Provai a ribattere qualcosa, ma il volto senza sorriso e senza speranza di quell’uomo che mi stava di fronte ben presto mi annichilirono. Ci stringemmo forte la mano, poi lo vidi sparire velocemente nel corridoio da dove era arrivato, improvviso.
Per fortuna anche i medici sbagliano le diagnosi ed i chirurghi, a volte, riescono ad intervenire in maniera positiva anche su situazioni apparentemente senza speranza.
Così il destino aveva concesso al mio amico Rolando di continuare a vivere, pur costringendolo a spiacevoli rinunce. Infatti, le conseguenze della malattia e delle terapie gli avevano portato un handicap al polso destro costringendolo a rinunciare alle attività sportive preferite: il tennis e l’arrampicata.
Ma quell’uomo aveva una carica vitale non comune e, piano piano, cominciò a praticare la corsa a piedi, poi, acquistata una bici da corsa, iniziò a pedalare su distanze via via crescenti. La nostra frequentazione divenne meno assidua, ma l’amicizia rimase intatta, perché era forte e autentica.

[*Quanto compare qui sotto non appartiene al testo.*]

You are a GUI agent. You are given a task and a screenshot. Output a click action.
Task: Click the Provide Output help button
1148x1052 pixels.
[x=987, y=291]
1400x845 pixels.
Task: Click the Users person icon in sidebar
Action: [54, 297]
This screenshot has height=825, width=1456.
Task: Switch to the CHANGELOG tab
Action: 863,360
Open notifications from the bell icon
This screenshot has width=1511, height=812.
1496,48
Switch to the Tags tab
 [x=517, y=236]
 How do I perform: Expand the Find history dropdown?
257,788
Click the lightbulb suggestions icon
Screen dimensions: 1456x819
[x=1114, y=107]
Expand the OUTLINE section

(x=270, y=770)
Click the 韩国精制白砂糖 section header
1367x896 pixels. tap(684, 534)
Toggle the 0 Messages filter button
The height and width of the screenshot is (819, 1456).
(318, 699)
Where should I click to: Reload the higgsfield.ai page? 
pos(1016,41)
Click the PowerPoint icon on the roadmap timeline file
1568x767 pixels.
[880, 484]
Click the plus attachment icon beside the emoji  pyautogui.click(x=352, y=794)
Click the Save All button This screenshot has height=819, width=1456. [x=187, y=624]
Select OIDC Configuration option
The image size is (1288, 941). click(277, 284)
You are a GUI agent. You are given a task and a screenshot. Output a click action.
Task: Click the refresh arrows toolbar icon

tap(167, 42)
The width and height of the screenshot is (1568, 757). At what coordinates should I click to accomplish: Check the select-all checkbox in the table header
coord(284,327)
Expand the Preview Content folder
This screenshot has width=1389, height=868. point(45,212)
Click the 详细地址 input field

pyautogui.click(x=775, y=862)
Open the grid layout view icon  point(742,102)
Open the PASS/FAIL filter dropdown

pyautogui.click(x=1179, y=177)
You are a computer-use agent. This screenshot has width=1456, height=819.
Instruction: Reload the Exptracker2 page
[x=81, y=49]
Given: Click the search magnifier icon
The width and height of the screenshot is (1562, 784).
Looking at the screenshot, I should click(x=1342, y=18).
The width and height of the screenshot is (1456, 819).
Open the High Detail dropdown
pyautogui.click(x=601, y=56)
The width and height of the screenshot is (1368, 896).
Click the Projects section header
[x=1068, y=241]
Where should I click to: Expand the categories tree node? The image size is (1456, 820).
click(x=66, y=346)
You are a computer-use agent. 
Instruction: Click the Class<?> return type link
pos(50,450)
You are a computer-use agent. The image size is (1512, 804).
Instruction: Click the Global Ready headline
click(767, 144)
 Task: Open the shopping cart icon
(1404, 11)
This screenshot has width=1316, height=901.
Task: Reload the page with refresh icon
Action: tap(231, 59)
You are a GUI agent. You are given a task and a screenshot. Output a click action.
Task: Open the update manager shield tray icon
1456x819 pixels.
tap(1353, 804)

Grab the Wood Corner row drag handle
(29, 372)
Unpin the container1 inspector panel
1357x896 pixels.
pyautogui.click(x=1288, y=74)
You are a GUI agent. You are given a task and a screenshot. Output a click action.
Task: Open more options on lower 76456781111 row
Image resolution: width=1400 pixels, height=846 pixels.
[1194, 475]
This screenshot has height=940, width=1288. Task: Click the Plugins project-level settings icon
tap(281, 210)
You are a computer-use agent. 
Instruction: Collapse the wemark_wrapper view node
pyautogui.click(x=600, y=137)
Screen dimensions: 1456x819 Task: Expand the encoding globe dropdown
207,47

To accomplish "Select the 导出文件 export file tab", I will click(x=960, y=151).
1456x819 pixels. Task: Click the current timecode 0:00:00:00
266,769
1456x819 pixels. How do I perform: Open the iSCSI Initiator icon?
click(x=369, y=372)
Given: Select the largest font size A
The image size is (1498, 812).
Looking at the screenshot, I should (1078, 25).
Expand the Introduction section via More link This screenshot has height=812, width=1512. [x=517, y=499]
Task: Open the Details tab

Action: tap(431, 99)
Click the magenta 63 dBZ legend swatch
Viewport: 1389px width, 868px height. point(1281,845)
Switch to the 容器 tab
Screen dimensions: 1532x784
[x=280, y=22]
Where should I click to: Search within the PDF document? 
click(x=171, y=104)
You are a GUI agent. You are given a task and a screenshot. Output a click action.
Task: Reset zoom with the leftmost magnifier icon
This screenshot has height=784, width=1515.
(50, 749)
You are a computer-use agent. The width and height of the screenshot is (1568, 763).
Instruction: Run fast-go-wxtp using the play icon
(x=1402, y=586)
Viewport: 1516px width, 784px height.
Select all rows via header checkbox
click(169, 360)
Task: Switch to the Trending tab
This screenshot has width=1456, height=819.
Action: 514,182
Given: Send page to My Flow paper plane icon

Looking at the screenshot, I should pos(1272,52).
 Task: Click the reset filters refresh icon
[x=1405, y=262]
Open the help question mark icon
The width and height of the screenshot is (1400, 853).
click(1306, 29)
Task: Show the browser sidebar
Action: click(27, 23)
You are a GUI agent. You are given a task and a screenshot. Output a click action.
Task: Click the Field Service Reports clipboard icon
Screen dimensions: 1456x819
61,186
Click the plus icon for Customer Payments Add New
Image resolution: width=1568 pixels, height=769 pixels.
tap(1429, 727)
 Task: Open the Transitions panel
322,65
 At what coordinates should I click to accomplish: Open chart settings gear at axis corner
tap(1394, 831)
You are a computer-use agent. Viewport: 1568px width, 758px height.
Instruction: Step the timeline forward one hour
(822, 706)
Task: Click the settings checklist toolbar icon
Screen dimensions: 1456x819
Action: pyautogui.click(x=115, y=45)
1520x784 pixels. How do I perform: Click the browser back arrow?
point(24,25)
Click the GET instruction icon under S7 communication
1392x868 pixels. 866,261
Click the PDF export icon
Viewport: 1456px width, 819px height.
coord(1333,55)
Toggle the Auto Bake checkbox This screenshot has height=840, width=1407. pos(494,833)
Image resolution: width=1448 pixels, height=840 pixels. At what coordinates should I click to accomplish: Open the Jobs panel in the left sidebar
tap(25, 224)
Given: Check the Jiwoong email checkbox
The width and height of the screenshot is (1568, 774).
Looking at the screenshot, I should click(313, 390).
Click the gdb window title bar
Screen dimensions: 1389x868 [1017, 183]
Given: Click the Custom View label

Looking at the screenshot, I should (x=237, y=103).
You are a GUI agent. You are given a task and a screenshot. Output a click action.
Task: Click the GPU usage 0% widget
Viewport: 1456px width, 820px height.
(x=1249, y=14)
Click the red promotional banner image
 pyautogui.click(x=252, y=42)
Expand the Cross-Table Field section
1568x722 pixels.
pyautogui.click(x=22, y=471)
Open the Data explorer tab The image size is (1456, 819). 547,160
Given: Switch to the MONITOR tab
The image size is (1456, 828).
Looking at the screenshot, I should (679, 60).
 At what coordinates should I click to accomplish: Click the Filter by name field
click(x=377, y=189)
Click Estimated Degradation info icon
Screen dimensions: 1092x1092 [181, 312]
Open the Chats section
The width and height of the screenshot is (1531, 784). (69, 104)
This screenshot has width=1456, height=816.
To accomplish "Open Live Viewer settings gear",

Divenne usuale andare, con gli amici del Cai, a casa sua l’antivigilia di Natale per scambiarci gli auguri e trascorrere una sera in compagnia, come continuarono le giornate trascorse sugli sci sulle piste di Falcade.
“Ecco – mi disse una mattina mentre andavamo alla biglietteria – questo è l’unico vantaggio che ho avuto a diventare vecchio. Lo sconto sullo ski pass per gli over 65”.
Ci facemmo una risata e poi via, fu tutta una discesa fino a pomeriggio inoltrato.
Quando avevamo gli sci ai piedi le differenze di età sparivano, anzi, sembrava lui il più giovane e, a volte, anche il più spericolato.
Lui ne era ben conscio e, quasi a scusarsi dopo una discesa a rotta di collo, diceva: “Dovrei andare più piano perché, alla mia età, se cado mi faccio male sicuramente e poi direbbero: in dùv duvèval còrar cal vècc imbambì”.
La sua autoironia era sferzante, come invidiabile era il suo spirito giovanile.
Queste doti, solo in apparenza contrastanti, lo facevano più apprezzabile come persona.
Ancora non sono riuscito a dirvelo, ma oramai lo avete capito.
Rolando se n’è andato da questa vita terrena.
Dopo il funerale, un medico nostro amico comune, che lo aveva seguito nell’ultimo evolvere della malattia che era tornata a colpirlo, mi ha detto: “Pensa che quindici giorni fa, dovendo recarsi a Treviso per una visita di controllo, ne aveva approfittato per andare in montagna ed aveva sciato per tre ore.
Fino all’ultimo non si è arreso. Aveva una forza d’animo incredibile”.
Incredibile? Forse sì. Ma perfettamente in linea con lo stile dell’uomo.
Ripensando a Rolando, solo ora, mi rendo conto di come non sia stato soltanto un amico, ma molto di più.
Certamente è stato un maestro di vita e, vi assicuro, che la “qualifica” deve essere intesa nel senso più alto e nobile del termine.